Thank you for sharing with us. It is on my "to do" list.


----------



## dianes1717 (May 24, 2013)

The vest is adorable. Thank you for sharing.


----------



## bwtyer (Oct 31, 2012)

This is too cute- absolutely on my "to do" list- but I will have to go through the video again and write down the pattern - don't know why but I just have to have written directions to refer to!


----------



## MzKnitCro (May 29, 2012)

She mentioned there is no pattern. The pattern can be found by searching here.


----------



## Evataz (Jul 27, 2012)

bwtyer said:


> This is too cute- absolutely on my "to do" list- but I will have to go through the video again and write down the pattern - don't know why but I just have to have written directions to refer to!


 Missmolly's pattern for a vest like this will be post by Monday
http://www.knittingparadise.com/t-250926-13.html


----------



## bwtyer (Oct 31, 2012)

Evataz said:


> Missmolly's pattern for a vest like this will be post by Monday
> http://www.knittingparadise.com/t-250926-13.html


Thank you! I will watch for it-


----------



## Cyber Granny (Sep 30, 2013)

We all wait with baited breath.


----------



## bwtyer (Oct 31, 2012)

She finished it- I already bought it- just love it!
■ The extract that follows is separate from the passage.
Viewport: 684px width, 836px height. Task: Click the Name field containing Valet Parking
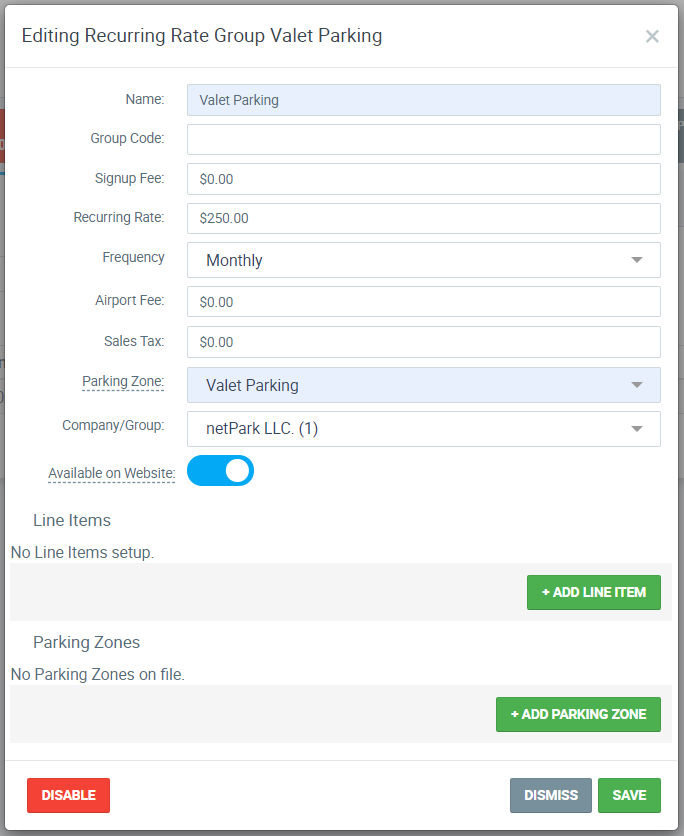click(423, 100)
http://www.ravelry.com/patterns/library/amelia--vest-and-shorts-set


----------



## ola alaa (Dec 6, 2013)

Thank you for sharing


----------



## Isuel (Sep 27, 2011)

Thanking you!


----------



## Strickliese (Jan 6, 2012)

Thanks for the link - it is a very cute vest.


----------



## Evataz (Jul 27, 2012)

Here is the 1st result of the video link that was post here.
A second one is on the needles. Thank you for posting it.


----------



## WandaT (Mar 29, 2013)

Thanks for posting!


----------



## knitpick (Apr 21, 2011)

Is there a pattern written down that I can copy?


----------



## Evataz (Jul 27, 2012)

You can read above and see links that was written about the pattern.


----------